Barrott met his Black Forest-born wife Sara in October 1999 while touring throughout Europe and migrated to Prenzlauer Berg, Berlin to live with her. When he moved to Berlin, he began making more Kruder & Dorfmeister-influenced material. He felt that "my life had just begun" when moving to the city, and recalled that "It wasn’t like today, where every electronic music producer lives there and it’s become gentrified and safe." He was paid very little for his performances and gigs while in Berlin, garnering most of his cash from composing for British television. When interviewed by The Ransom Note in 2014, he said that he composed successful pop songs, but did not specify which such pop songs he composed.

Shortly after moving to Berlin, a hotel in Milan made a compilation CD that included one of Barrott's tracks, and invited any artist whose works were included on the compilation to perform at the hotel. Barrott made an agreement with the manager to DJ there once a week. A DJ and friend of the hotel manager from a Hyatt hotel in Milan was offered by Barrott an iPod containing his playlists. Barrott then gave his content to eight Sheraton hotels, before the Hyatt company employed Barrott to be their music consultant. The next five years involved Barrott traveling to hotels across the world.

==International Feel ==
When the five-year rent of Barrott and his wife's Berlin home was near an end, the couple moved to Punta Del Este, Uruguay. Barrott formed the International Feel label in 2009 to be creative with the music he was making. Barrott said, "There was no Machiavellian subplot, no big plan—I was just sat on my ass in Uruguay, enjoying the coast and making music to fill the time."
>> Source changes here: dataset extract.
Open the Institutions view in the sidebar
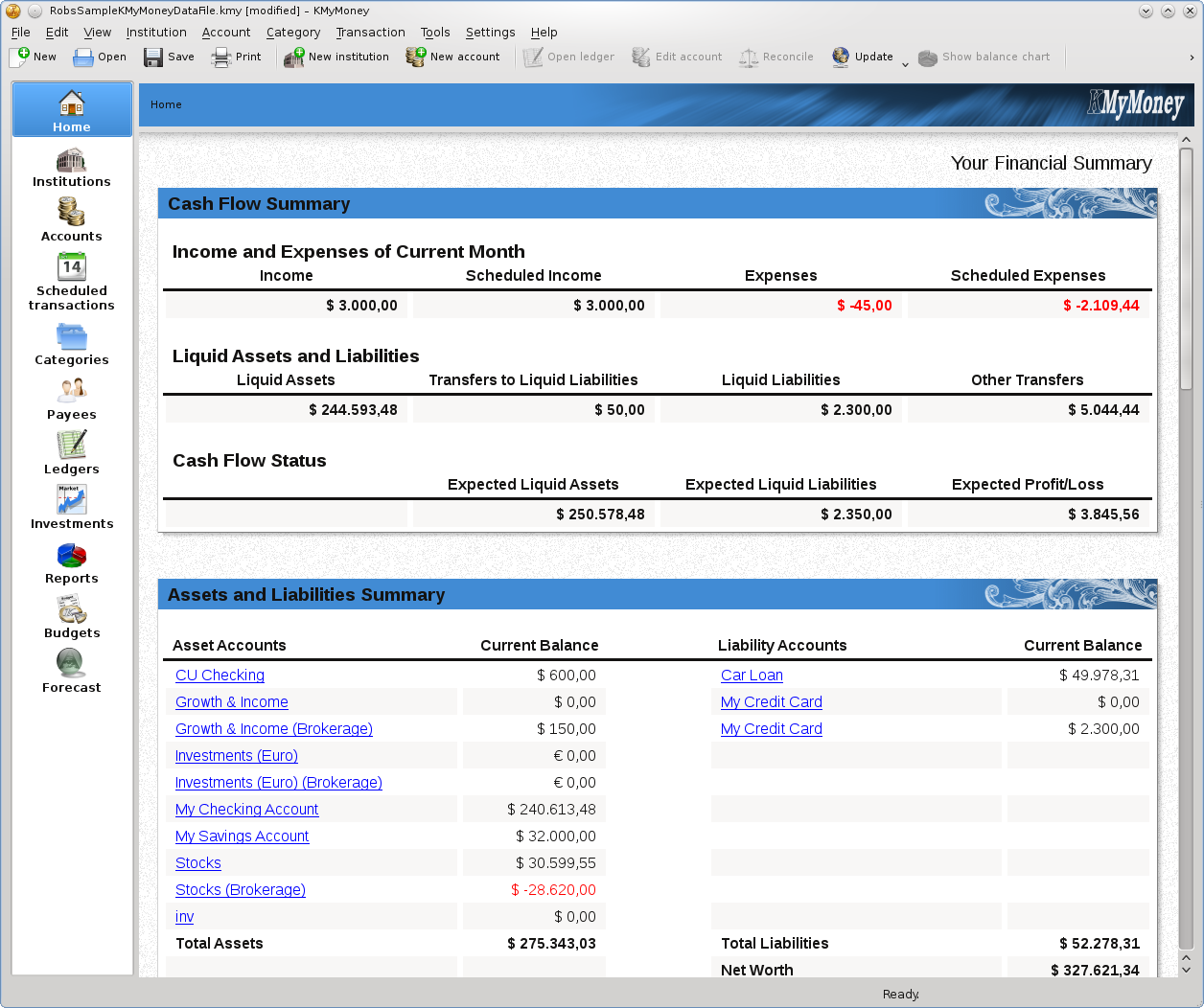Viewport: 1204px width, 1008px height. [x=71, y=168]
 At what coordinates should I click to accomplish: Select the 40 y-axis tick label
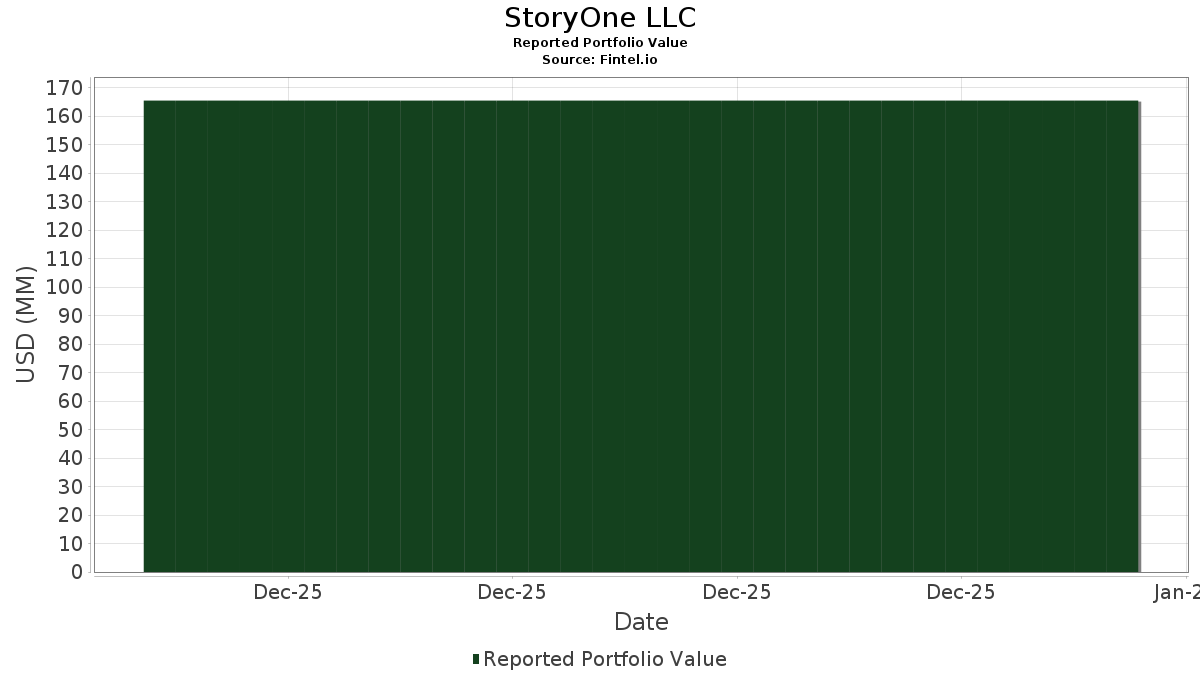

After three years living in Uruguay, Barrott sold his minimoog and the couple moved to Ibiza in October 2012. He began making balearic downtempo recordings. His first studio album to be released under the Mark Barrott moniker, Sketches from an Island, is based on the quiet nature of Ibiza, using Leonardo da Vinci's technique of "Sophistication through simplicity" to represent this concept. In 2014, he stated that he was unwilling to release music from other artists on his label, and preferred to make his own content for the imprint at the moment.

Barrott has done mixes and playlists for magazines and radio shows including Beats in Space, Electronic Beats, The Fader, Thump and Crack Magazine.

By July 2014, International Feel had sold more than 100,000 records.

==Artistry==
Barrott uses very little equipment to create his music; he makes a challenge for himself to make "clever workarounds" with the limitations of the production utilities he works with: '"When I'm writing a song I'm trying to tell a story - it's a narrative - but the actual parts that make up the plotline have a very simple ethos now, i.e. don't overload people with information." Despite piano training from the first to the eighth grade, he said in 2014 that he has a small setup including a three-octave mini-keyboard. He also doesn't listen to a lot of music from other artists, saying that he would lose original ideas if he did.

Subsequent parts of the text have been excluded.